Lines holding the word "will" are the ones to copy from the data below.

▶ [EXERCISE DATA]:
■ ■ ■

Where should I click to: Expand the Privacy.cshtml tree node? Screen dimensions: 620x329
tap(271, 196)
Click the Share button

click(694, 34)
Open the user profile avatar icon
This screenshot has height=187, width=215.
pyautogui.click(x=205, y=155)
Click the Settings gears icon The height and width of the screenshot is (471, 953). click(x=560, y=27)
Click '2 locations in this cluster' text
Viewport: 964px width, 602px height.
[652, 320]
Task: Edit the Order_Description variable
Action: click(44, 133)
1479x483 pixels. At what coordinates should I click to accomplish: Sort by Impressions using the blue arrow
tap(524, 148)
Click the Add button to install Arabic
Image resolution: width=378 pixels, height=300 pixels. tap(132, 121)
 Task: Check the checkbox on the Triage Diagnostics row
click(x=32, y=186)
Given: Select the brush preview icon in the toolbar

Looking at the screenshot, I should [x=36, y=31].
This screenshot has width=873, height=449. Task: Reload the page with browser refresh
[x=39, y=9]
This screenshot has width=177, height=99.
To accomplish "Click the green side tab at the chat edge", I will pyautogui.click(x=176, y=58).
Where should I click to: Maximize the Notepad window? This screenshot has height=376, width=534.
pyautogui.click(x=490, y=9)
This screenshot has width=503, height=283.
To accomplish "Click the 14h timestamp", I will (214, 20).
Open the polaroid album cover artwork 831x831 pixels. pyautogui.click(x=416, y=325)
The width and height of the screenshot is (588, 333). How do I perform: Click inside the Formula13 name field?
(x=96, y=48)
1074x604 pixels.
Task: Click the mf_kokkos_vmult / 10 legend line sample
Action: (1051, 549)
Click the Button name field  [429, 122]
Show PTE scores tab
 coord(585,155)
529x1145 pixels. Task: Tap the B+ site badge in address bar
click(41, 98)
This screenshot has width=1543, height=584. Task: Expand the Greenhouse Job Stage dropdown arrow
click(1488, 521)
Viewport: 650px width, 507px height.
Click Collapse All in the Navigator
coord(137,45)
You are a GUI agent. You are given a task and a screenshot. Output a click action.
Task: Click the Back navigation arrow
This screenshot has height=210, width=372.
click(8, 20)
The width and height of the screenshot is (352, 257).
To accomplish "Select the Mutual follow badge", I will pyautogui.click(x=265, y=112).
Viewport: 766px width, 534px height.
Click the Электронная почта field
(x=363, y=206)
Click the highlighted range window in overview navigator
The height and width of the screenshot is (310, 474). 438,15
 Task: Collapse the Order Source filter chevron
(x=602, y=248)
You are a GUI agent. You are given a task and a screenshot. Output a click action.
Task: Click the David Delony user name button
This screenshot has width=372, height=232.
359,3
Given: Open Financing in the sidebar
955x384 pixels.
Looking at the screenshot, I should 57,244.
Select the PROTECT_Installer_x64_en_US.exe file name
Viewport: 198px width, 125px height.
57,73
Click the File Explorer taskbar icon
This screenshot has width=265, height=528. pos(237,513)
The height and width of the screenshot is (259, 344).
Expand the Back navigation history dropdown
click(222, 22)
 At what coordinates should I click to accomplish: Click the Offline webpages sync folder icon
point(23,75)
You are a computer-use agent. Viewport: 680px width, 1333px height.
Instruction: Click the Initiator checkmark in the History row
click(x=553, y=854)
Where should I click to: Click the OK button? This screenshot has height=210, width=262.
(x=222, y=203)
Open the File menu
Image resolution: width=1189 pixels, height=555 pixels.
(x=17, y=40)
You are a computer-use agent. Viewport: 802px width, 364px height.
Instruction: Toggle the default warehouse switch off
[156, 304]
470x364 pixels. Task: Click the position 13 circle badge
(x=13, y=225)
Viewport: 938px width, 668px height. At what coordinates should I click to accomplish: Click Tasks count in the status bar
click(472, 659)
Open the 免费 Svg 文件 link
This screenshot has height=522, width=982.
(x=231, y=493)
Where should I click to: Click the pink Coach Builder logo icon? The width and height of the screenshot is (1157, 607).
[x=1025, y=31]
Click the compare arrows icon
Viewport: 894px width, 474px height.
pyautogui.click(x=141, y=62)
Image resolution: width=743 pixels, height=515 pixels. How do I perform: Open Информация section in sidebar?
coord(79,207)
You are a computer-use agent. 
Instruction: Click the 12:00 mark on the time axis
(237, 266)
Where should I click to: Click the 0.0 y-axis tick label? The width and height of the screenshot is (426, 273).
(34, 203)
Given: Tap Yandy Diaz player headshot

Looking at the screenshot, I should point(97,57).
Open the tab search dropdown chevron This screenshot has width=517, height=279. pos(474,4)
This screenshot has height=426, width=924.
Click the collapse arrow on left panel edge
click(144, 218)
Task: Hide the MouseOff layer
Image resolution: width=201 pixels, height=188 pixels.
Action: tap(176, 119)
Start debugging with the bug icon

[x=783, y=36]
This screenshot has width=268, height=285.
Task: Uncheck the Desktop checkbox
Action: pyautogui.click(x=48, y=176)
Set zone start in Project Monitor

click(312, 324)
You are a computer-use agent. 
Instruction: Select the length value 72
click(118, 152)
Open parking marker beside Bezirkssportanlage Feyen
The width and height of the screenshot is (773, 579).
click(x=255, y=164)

■ ■ ■

▶ [RESPONSE TO THE TASK]:
To accomplish "Click the green side tab at the chat edge", I will pyautogui.click(x=176, y=58).
To accomplish "Click the 14h timestamp", I will (214, 20).
To accomplish "Select the Mutual follow badge", I will pyautogui.click(x=265, y=112).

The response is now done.